(Entries supplied begins)

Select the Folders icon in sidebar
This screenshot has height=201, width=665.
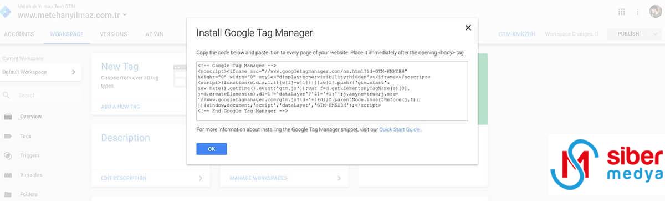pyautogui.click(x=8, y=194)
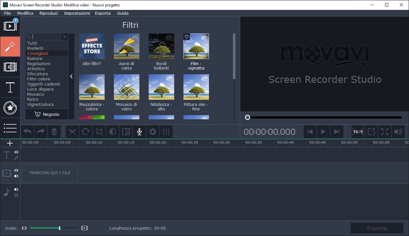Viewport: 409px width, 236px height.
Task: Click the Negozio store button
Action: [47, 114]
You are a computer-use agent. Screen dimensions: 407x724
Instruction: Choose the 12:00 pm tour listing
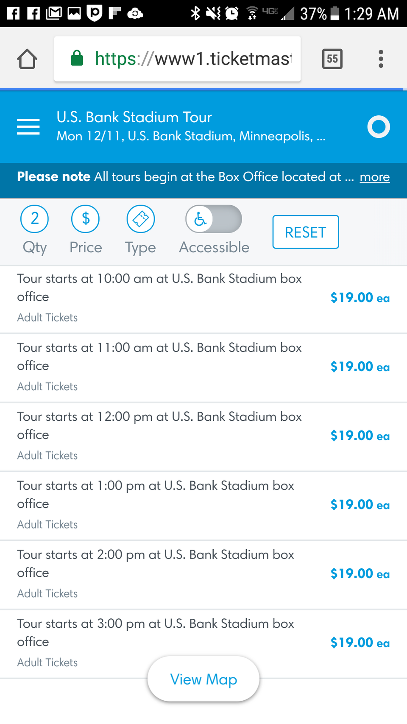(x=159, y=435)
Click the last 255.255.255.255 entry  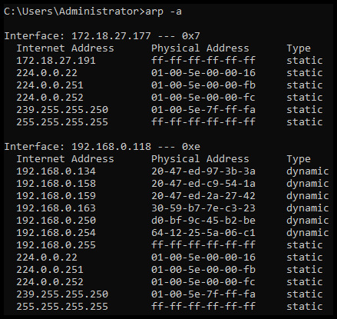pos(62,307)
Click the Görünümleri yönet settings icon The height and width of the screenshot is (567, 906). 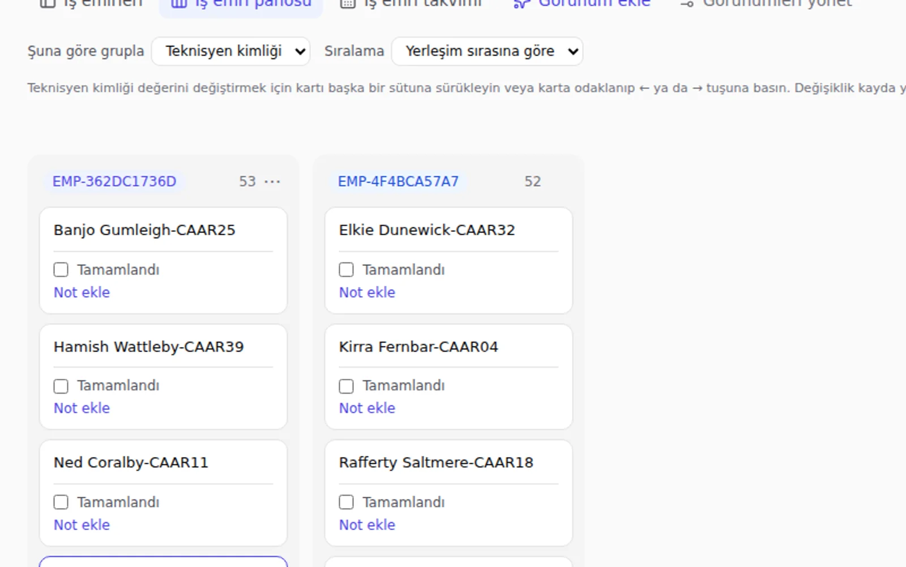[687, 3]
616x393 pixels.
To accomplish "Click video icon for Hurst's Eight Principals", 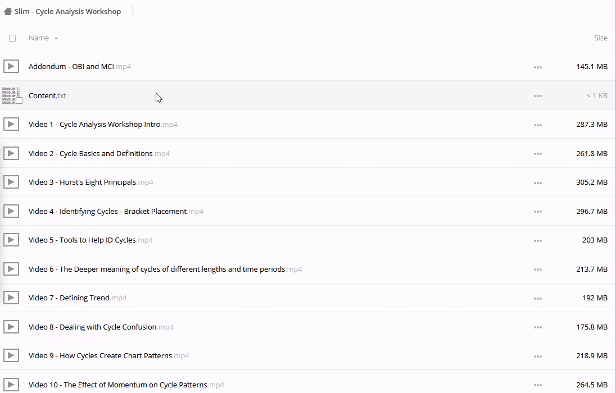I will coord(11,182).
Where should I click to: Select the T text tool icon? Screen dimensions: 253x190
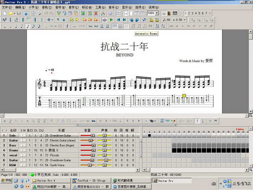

(Entries supplied ends)

#### Task item:
Only the lines that contain the string "dimensions" should be copied from the entries above.

#### Written solution:
You are a computer-use agent. Screen dimensions: 407x724
Where should I click to: Select the T text tool icon? Screen dimensions: 253x190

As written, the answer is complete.